The location on Broadway Road near Longmore is one of west Mesa's last pieces of farmland, having been zoned for agriculture when an irrigation ditch was put on the property in 1918.
The Crescent Crown plant and corporate headquarters is one of the few large investments along Broadway in years, estimated at $25 million.
"This is huge," said Patrick Murphy, an economic development specialist for the city. "This, in our opinion, could be a catalyst for new development in west Mesa."
Crescent Crown distributes Miller, Coors, Heineken USA, Welch's, Sunny D and dozens of other beverages in central Arizona, claiming it's one of the nation's five largest distributors. The move is a homecoming of sorts, as one of the company's acquisitions in recent years was the Pearce Beverage Co., which was founded in Mesa in 1911.
Its new jobs outstrip any single new employer since at least 2008, Murphy said, as the largest number of jobs by single employers ranged from 50 to 80 jobs in that time.
The company chose the site because it's at the center of its distribution area, Murphy said.
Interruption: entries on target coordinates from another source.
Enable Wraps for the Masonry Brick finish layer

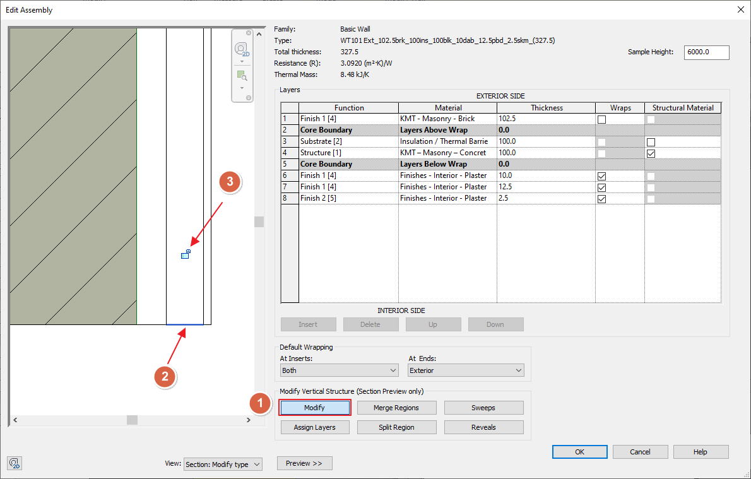pyautogui.click(x=601, y=119)
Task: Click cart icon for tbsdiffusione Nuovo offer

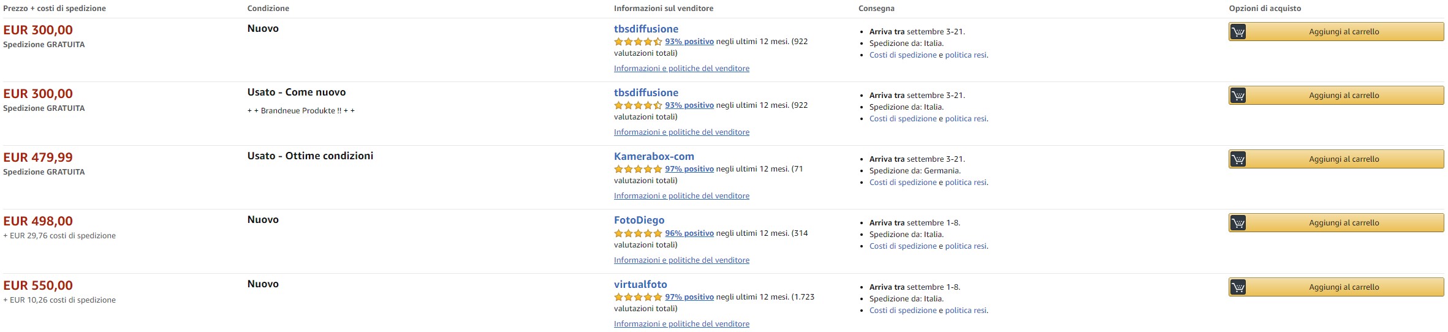Action: pos(1238,32)
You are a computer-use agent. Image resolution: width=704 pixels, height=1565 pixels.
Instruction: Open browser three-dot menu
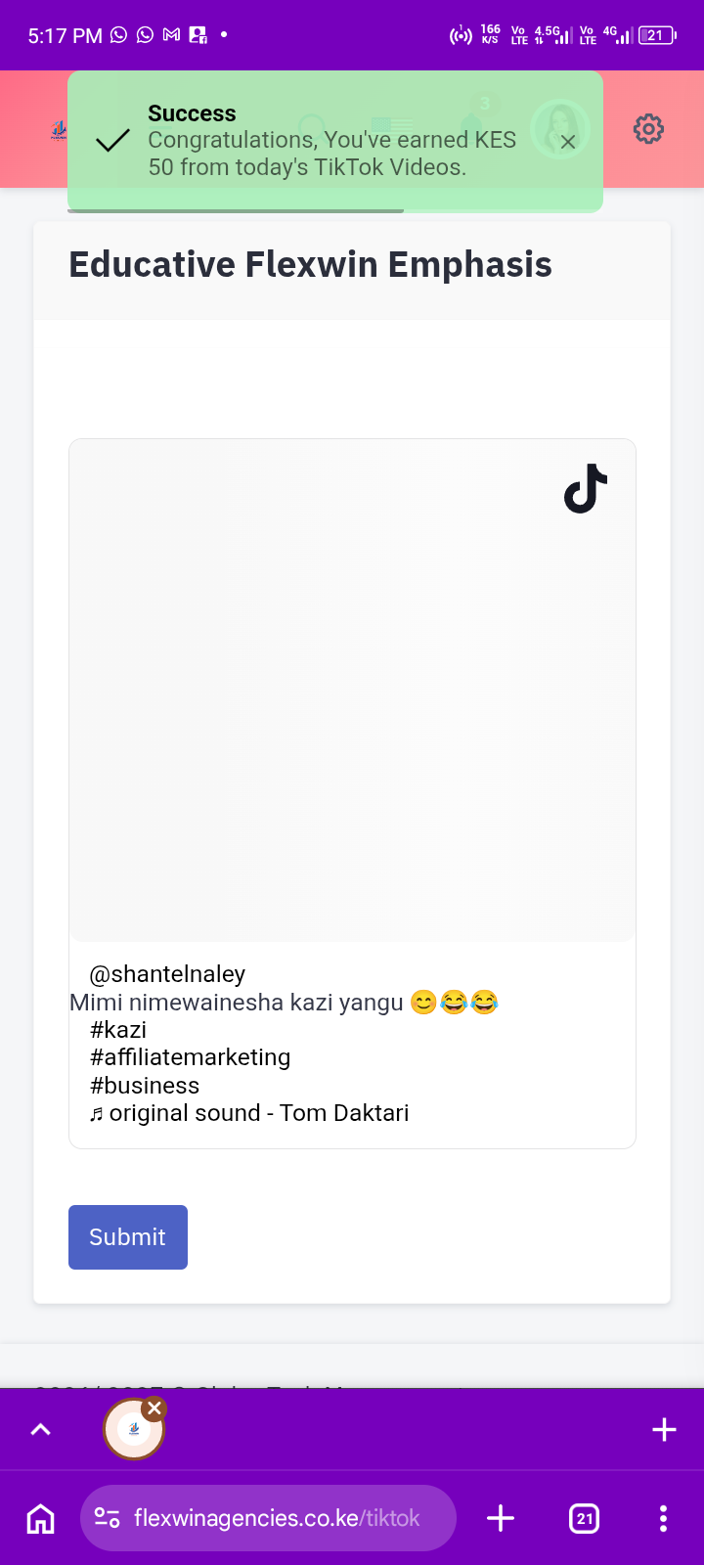(663, 1518)
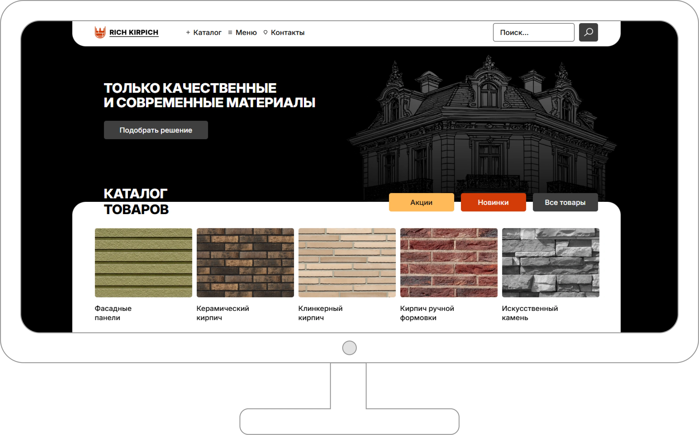The image size is (699, 435).
Task: Select the red Новинки filter button
Action: pos(493,202)
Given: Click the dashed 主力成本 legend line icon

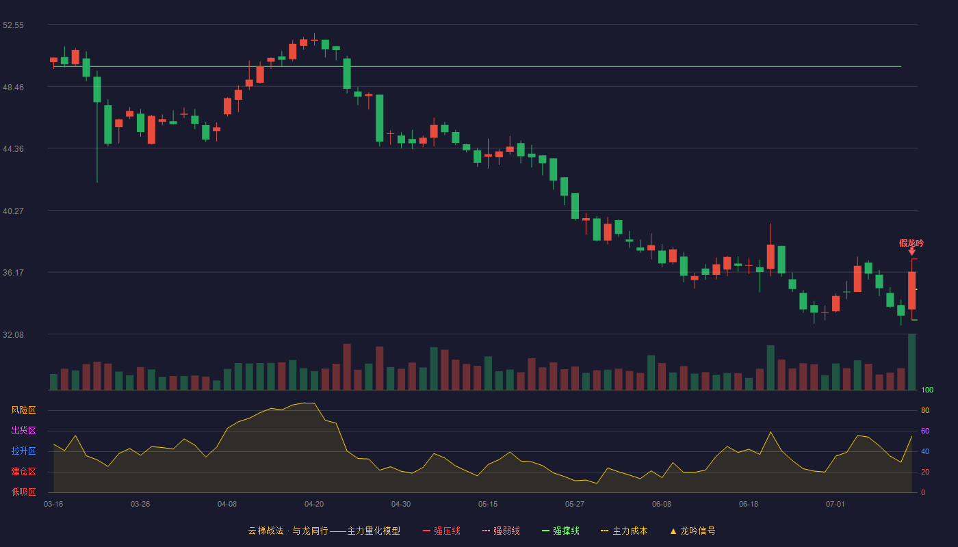Looking at the screenshot, I should [x=604, y=531].
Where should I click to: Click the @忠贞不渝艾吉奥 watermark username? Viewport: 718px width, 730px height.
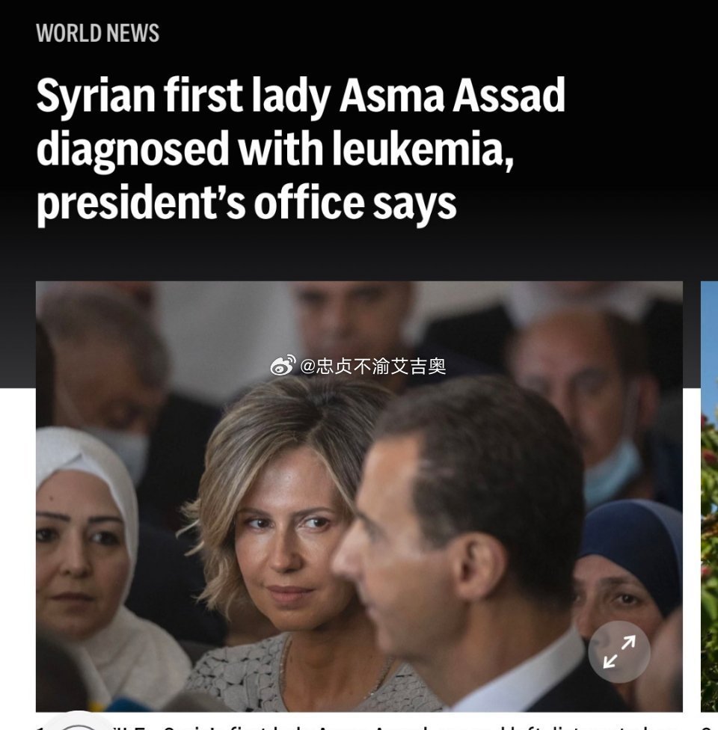[373, 366]
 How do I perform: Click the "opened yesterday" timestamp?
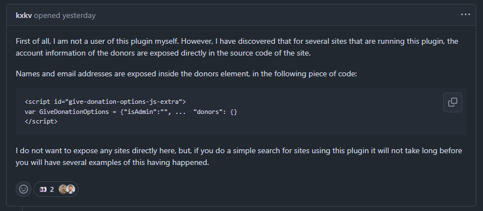coord(64,15)
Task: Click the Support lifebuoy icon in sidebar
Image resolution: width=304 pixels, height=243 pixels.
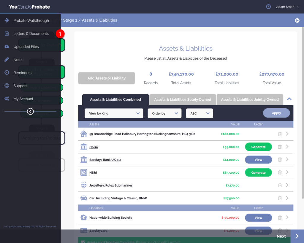Action: [7, 86]
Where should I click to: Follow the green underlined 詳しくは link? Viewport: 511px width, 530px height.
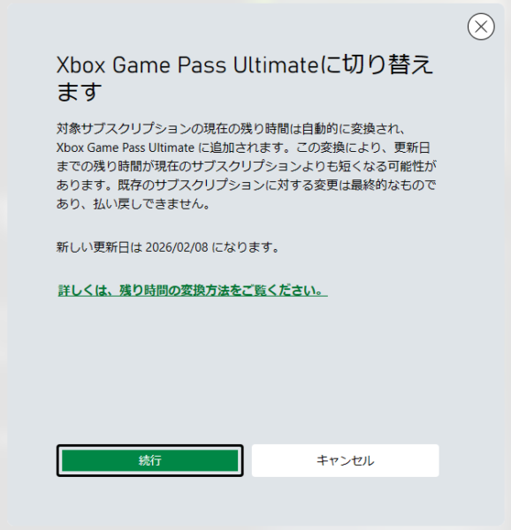(193, 291)
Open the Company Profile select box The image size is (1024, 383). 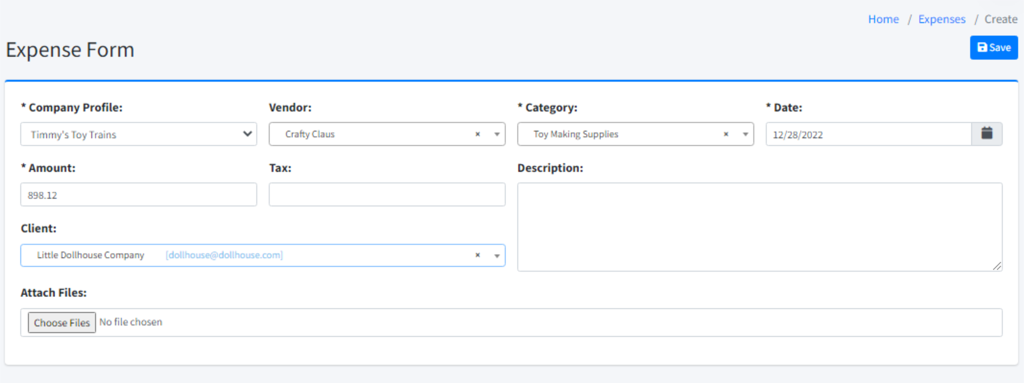(138, 134)
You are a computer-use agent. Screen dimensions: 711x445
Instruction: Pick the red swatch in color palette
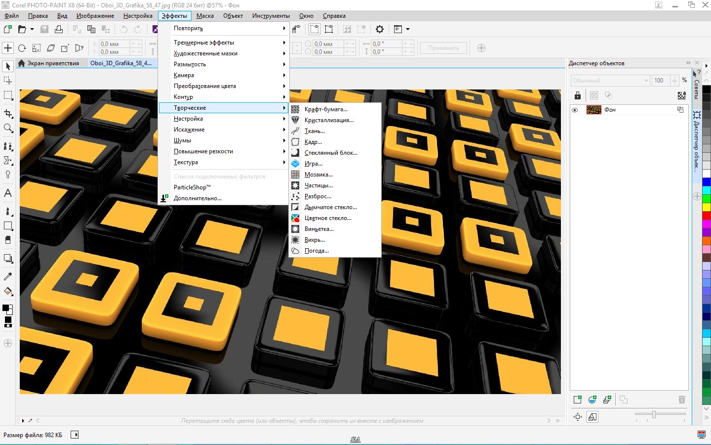click(x=706, y=216)
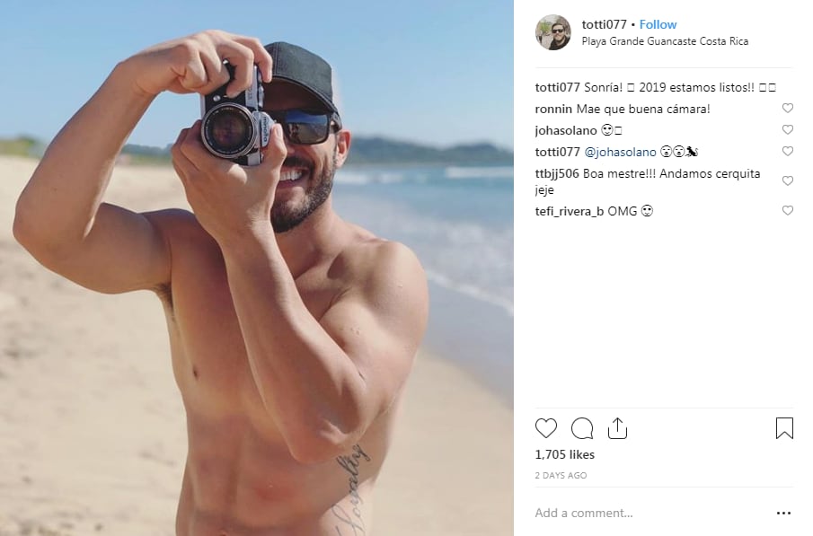Visit tefi_rivera_b's profile

coord(569,211)
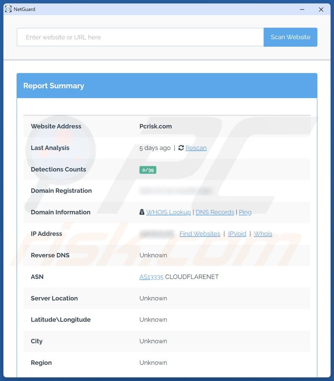Click the blurred Domain Registration value

click(175, 191)

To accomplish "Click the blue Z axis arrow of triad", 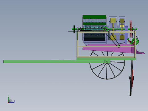I will (x=11, y=102).
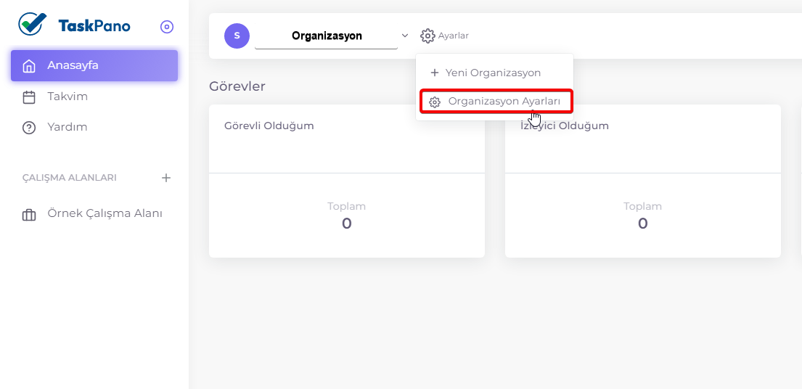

Economic incentives helped as well, he said.
A property tax break called a GPLET is the biggest incentive. That practice has come under fire in recent years and resulted in the Legislature reducing how generous cities can be while luring businesses. Mesa will offer $1.5 million over 20 years in its GPLET, or Government Property Lease Excise Tax. That incentive transfers the property title to the city, which can slash the tax rate.
In this case, Crescent Crown avoids $1.5 million over 20 years in today's dollars, or about $2.5 million over the entire span. After 20 years, Crescent Crown gets the title and pays the normal tax rate on a 23-acre site with a building of 305,000 square feet.
The city is also offering $1.6 million in tax credits because the property is in an economic development area called an enterprise zone. Another $200,000 worth of incentives are offered, half for job training and half in the form of waived development fees.
Mesa argues the incentives will bring in $6.8 million, in the form of building permits, construction taxes, a property tax and sales taxes generated by employees. The company will pay $22 million a year in payroll.
A Crescent Crown representative did not return a call for comment.
GPLET incentives unfairly offer breaks to some businesses while transferring the tax burden to the rest of the community, said Jennifer Schuldt, vice president of the Arizona Tax Research Association.
She found this deal especially problematic, as it resulted in a business moving within the state instead of adding overall jobs.
"It was never intended to have cities steal businesses from other cities to be in their cities instead, and I think that's one of the abuses of GPLET," Schuldt said.
The organization led a three-year battle to cut GPLET benefits, resulting in lawmakers limiting the deals in 2010. Arizona's GPLET law now reins in the perks, she said, but she still advocates abolishing the benefits. The Phoenix-based Goldwater Institute has sued numerous cities to block various incentives and has criticized GPLET, including through a study that showed Arizona governments lose $30 million a year in tax revenue through GPLET deals. However, Goldwater hasn't sued any cities over GPLET yet. A Goldwater representative said the organization had just become aware of the Crescent Crown incentive and would review it.
Mesa has also offered GPLET incentives for the proposed Gaylord resort in east Mesa.
Mesa Councilman Dennis Kavanaugh said this incentive is exactly what the GPLET law was designed for, as it will greatly boost the value - and tax revenue - on a piece of underused land. Crescent Crown will generate millions in taxes and other benefits even with the incentive, said Kavanaugh, who represents the Mesa district where the distributor will locate.
"It's probably one of the largest relocates in the city in decades and it's a company that has a great track record of involvement in cities where they are located," Kavanaugh said.